Comment 11 leigh scott 2020-09-08 16:29:00 CEST
(In reply to Nicolas Chauvet from comment #7)
> (In reply to leigh scott from comment #5)
> 
> > IMO it's gdm that should wait for X before trying start.
> Not at all (gdm starts X, not the other way), until gdm starts wayland...

Looking at the log, nvidia module takes too long to load so gdm loads nouveau which fails, then on the second attempt it uses nvidia.

Maybe we should revert?


https://pkgs.rpmfusion.org/cgit/nonfree/xorg-x11-drv-nvidia.git/commit/?h=f32&id=6f7f9a3cbb4d2f0d957a2a8f21cb2ca50238666f
Comment 12 Nicolas Chauvet 2020-09-08 17:05:25 CEST
(In reply to leigh scott from comment #11)
> (In reply to Nicolas Chauvet from comment #7)
> > (In reply to leigh scott from comment #5)
> > 
> > > IMO it's gdm that should wait for X before trying start.
> > Not at all (gdm starts X, not the other way), until gdm starts wayland...
> 
> Looking at the log, nvidia module takes too long to load so gdm loads
> nouveau which fails, then on the second attempt it uses nvidia.
nouveau isn't loaded by gdm or Xorg with blacklisted in cmdline.
But more likely by nvidia-fallback.service

Try to reproduce with systemctl mask nvidia-fallback.service

> Maybe we should revert?
NO !?
Comment 13 Julian Sikorski 2020-09-08 17:34:44 CEST
Created attachment 2225 [details]
journal with nvidia-fallback.service masked

nvidia-fallback.service seems to have no effect. The last entry before switching back to vt1 is at 17:34:18.
Regarding the ACPI warning, this appears to be a known, harmless problem:
https://askubuntu.com/questions/842134/acpi-warning-argument-4-type-mismatch
Comment 14 leigh scott 2020-09-14 09:33:57 CEST
Does this issue occur with another DM?
Try reproducing the issue with lightdm.
Comment 15 Julian Sikorski 2020-09-16 16:46:26 CEST
Created attachment 2227 [details]
journal with lightdm

With lightdm X appears to start without need for VT switch, but lightdm itself appears not to work (only white screen and cursor is shown).
Comment 16 Nicolas Chauvet 2020-09-16 18:30:20 CEST
(In reply to Julian Sikorski from comment #13)
> Created attachment 2225 [details]
> journal with nvidia-fallback.service masked
> 
> nvidia-fallback.service seems to have no effect. The last entry before
What do you mean by no effect ?

Does systemctl mask nvidia-fallback prevent nouveau from loading in a "racy" condition ?
Comment 17 Nicolas Chauvet 2020-09-17 12:06:59 CEST
As a side note, I have a similar issue on my ARM devices,
I need to restart gdm before it can display anything.

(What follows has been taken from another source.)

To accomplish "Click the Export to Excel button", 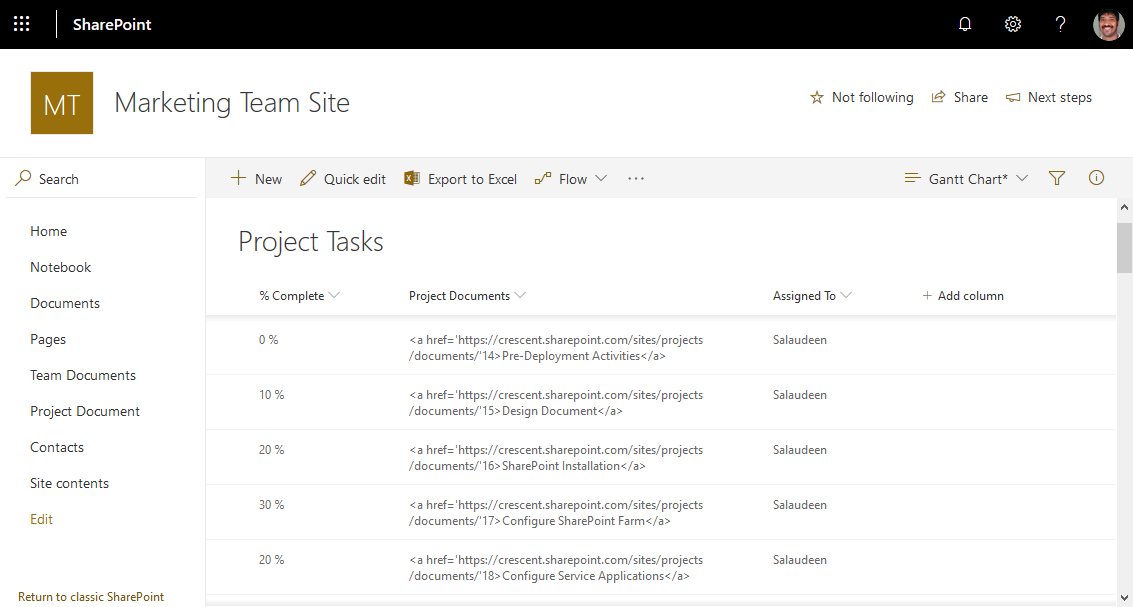I will [461, 179].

Seems like there is a race between the display-manager and the graphic driver stack. And disabling modeset allows to trigger the error more easily.
Comment 18 Nicolas Chauvet 2020-11-02 10:42:05 CET
If removing nvidia-drm.modeset=1 from grub, can you replace it with rd.driver.pre=nvidia-drm instead ?

Does it workaround your problem ?
Comment 19 Julian Sikorski 2020-11-02 17:51:44 CET
It helped once and didn't once, I need to test more. I have upgraded to F33 since in case it matters.
Comment 20 Nicolas Chauvet 2021-03-23 09:11:37 CET
Is this still reproducible ?
Is a gdm report was made ?
Comment 21 Julian Sikorski 2021-03-24 21:08:33 CET
I have retired the machine affected by this bug meaning I can no longer test it. Sorry.
Comment 22 Nicolas Chauvet 2021-03-24 21:43:18 CET
No problem, let's close the bug then.